Remarquable de justesse de ton et de puissance d'évocation. Construit en 4 parties, essentiellement constitué de dialogues finement ciselés, le lecteur est tenu en haleine de la première à la toute dernière ligne. Jamais un temps mort, jamais de relâchement dans la vie de Duddy Kravitz, jeune juif vivant dans la communauté hébraïque de Montréal,
rue Saint-Urbain, dans les années 40-50.
Au début, Duddy n'est qu'un gamin turbulent, un vaurien, toujours prêt à une mauvaise blague, à jouer des tours et à narguer l'autorité. Epris de liberté, malin comme un singe, il va peu à peu devenir prêt à toutes les magouilles et petites escroqueries en tout genre pour exister, pour briller, devenir quelqu'un. Imbu de lui-même, égoïste, tête à clac, il est sous bien des aspects exaspérant, voire même détestable, quand son ambition folle l'amène à faire des choses peu recommandables et à trahir ceux qui lui font confiance. Mais, dans sa course folle, sa volonté farouche de s'en sortir à tout prix, sa capacité à rebondir dans toutes les situations, il est aussi très touchant.

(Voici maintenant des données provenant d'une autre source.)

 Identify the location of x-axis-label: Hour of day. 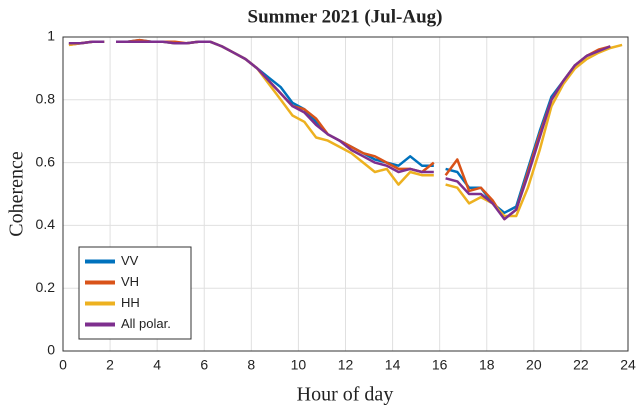
(346, 395). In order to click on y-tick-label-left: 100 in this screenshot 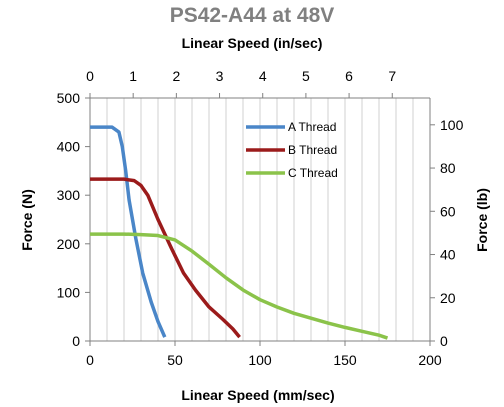, I will do `click(69, 292)`.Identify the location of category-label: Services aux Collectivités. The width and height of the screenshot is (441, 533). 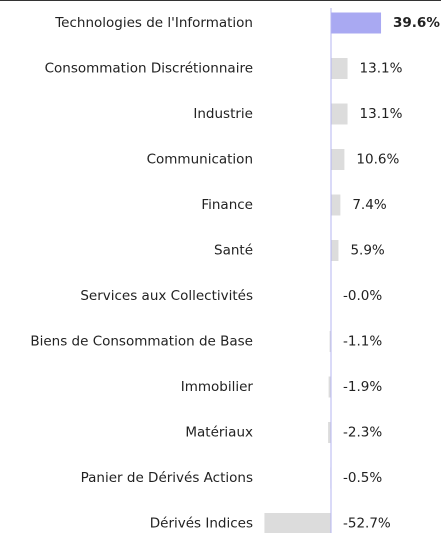
(166, 296).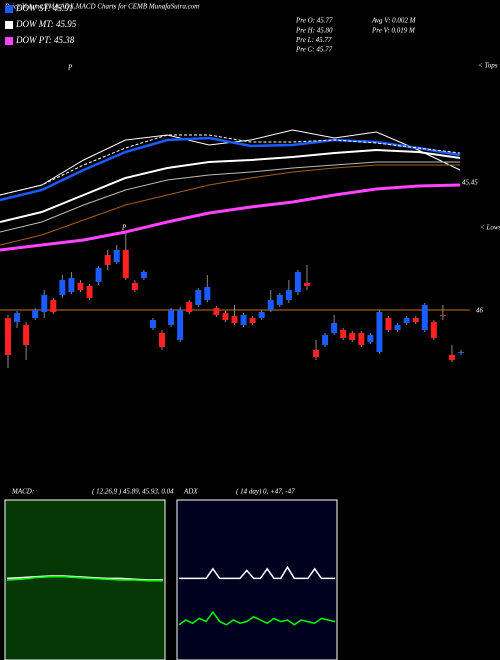 The width and height of the screenshot is (500, 660). I want to click on info-text: Pre C: 45.77, so click(314, 50). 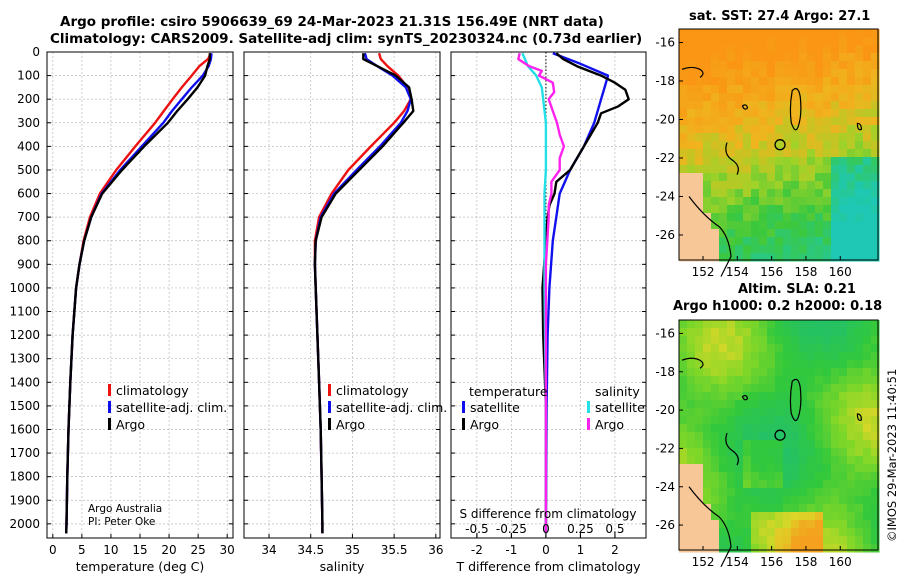 What do you see at coordinates (24, 453) in the screenshot?
I see `depth-tick-label: 1700` at bounding box center [24, 453].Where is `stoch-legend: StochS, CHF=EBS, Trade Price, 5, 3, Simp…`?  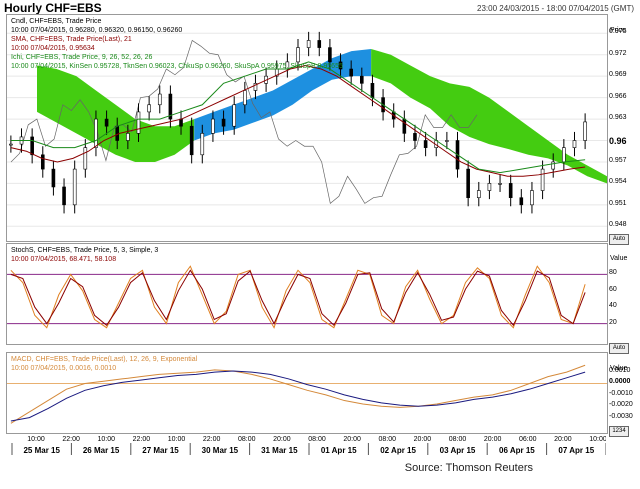
stoch-legend: StochS, CHF=EBS, Trade Price, 5, 3, Simp… is located at coordinates (84, 255).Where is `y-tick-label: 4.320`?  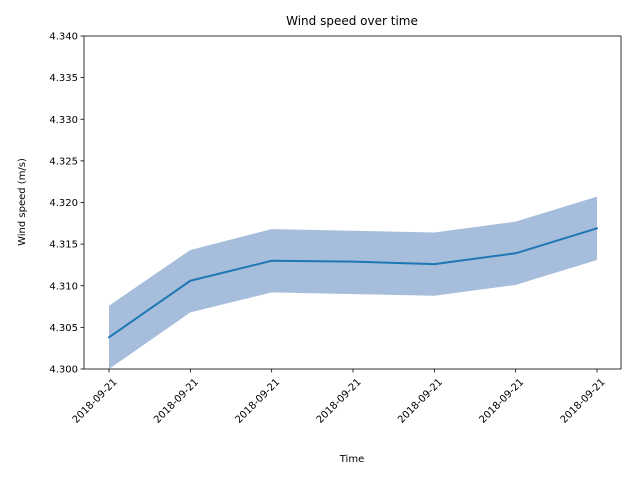
y-tick-label: 4.320 is located at coordinates (64, 204).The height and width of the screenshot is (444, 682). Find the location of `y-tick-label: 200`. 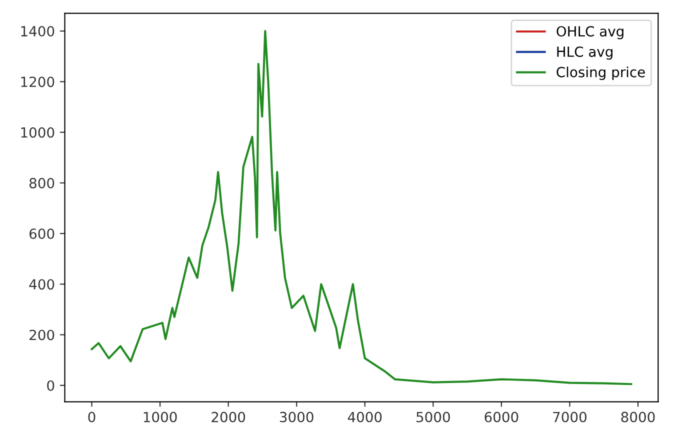

y-tick-label: 200 is located at coordinates (42, 335). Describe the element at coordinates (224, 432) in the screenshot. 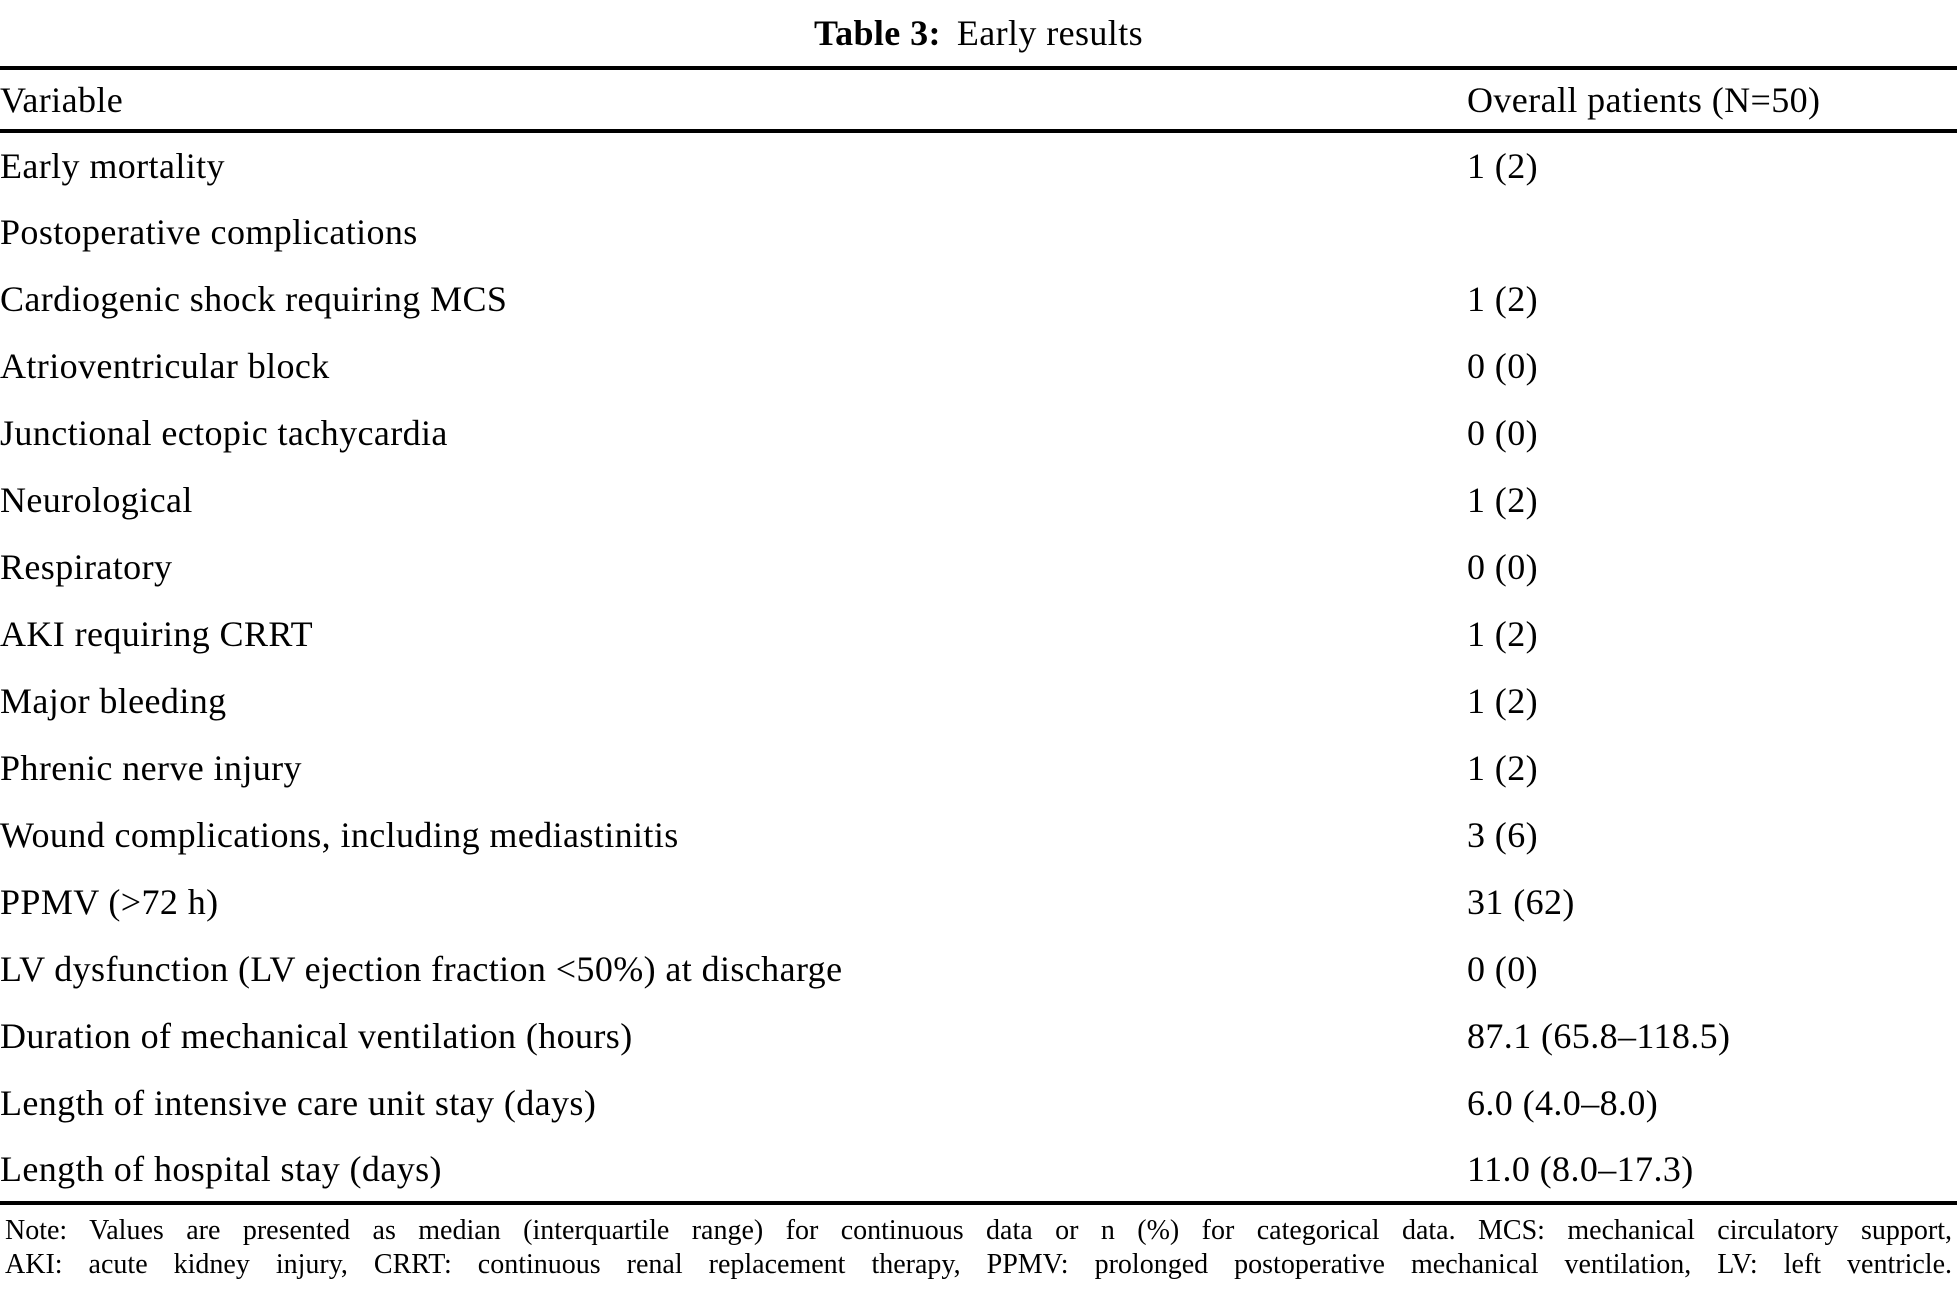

Duddy s'est mis en tête d'acheter des terres, parce que son grand-père qu'il vénère, lui a dit un jour « Un homme sans terre n'est personne ». Or, acheter des terres et vite de surcroît, car les terres qu'il s'est mis en tête d'acquérir sont convoitées par d'autres et qu'il est impatient de prouver de quoi il est capable, est loin d'être une chose facile. Issu d'une famille très modeste, il est orphelin de mère, son père est chauffeur de taxi, son frère aîné fait des études de médecine. Alors, pour trouver de l'argent, il faut faire preuve de beaucoup d'ingéniosité, et Duddy n'en manque pas.
Le roman de
Mordecai Richler fait penser aux « aventures de Tom Sawyer », autre grand roman d'apprentissage qui raconte les péripéties d'un jeune garçon jusqu'à ce qu'il atteigne l'âge adulte. Tout comme
Mark Twain,
Mordecai Richler ne propose pas de portraits de son héros ou de ses personnages, qui sont très peu décrits. Il ne fait pas non plus de descriptions détaillées des lieux où se déroule l'histoire, sauf pour la description des terres et des paysages que Duddy souhaite acheter qui font l'objet d'un peu plus d'attention. Les personnages sont présentés par leurs actions, avec très peu de descriptions physiques ou de ce qui les poussent à agir. Cela en fait un roman très cinématographique.
Remarquablement traduit par
Lori Saint-Martin &
Paul Gagné,
Mordecai Richler est un grand romancier canadien anglophone, méconnu et certainement à découvrir avec ce savoureux roman.